We have regarded the scalability of web applications from an architectural point of view so far. In the next chapters, we will focus on scalability within web architectures, based on the usage of concurrency inside web servers, application servers and backend storage systems.
However, there are other factors which influence the scalability and perceived performance of web applications. Therefore, we will provide a brief overview of factors relevant for web site setup and client-side web application design. The overview summarizes important strategies outlined in relevant books[All10,Abb11,Abb09] and a blog article from the Yahoo Developer Network.
From a user's perspective, a web applications appears scalable, when it continues to provide the same service and the same quality of service independent of the number of concurrent users and load. Ideally, a user should not be able to draw any inferences from his experience interacting with the application about the actual service load. That is why constant, low-latency responses are important for the user experience. In practice, low round-trip latencies of single request/response cycles are essential. More complex web applications mitigate negative impacts by preventing full reloads and through dynamic behaviour, such as asynchronous loading of new content and partial update of the user interface (c.f. AJAX). Also, sound and reliable application functions and graceful degradation are crucial for user acceptance.

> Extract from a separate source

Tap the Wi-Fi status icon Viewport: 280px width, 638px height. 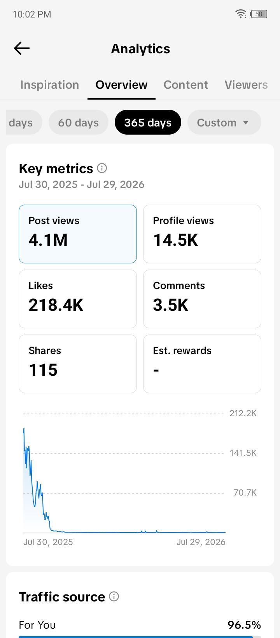click(241, 14)
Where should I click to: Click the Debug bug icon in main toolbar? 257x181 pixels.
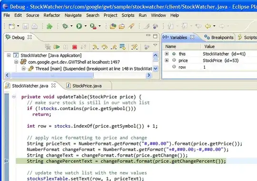point(65,26)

First and foremost, it is very important to minimize the number of HTTP requests. Network round trip times, perhaps preceded by connection establishing penalties, can dramatically increase latencies and slow down the user experience. Thus, as few requests as necessary should be used in a web application. A popular approach is the use of CSS sprites or images maps. Both approaches load a single image file containing multiple smaller images. The client then segments the image and the smaller tiles can be used and rendered independently. This technique allows to provide a single image containing all button images and graphical user interfaces elements as part of a combined image. Another way of reducing requests is the inlining of external content. For instance, the data URI scheme [Mas98] allows to embed arbitrary content as a base64-encoded URI string. In this way, smaller images (e.g. icons) can be directly inlined into an HTML document. Browsers often limit the number of parallel connections to a certain host, as requested in RFC 2616 [Fie99]. So when multiple resources have to be accessed, it can help to provide several domain names for the same server (e.g. static1.example.com, static2.example.com). Thus, resources can be identified using different domain names and clients can increase the number of parallel connections when loading resources.
On-the-fly compression of content can further reduce size with marginal CPU overhead. This is helpful for text-based formats and especially efficient in case of formats with verbose syntax (e.g. HTML, XML).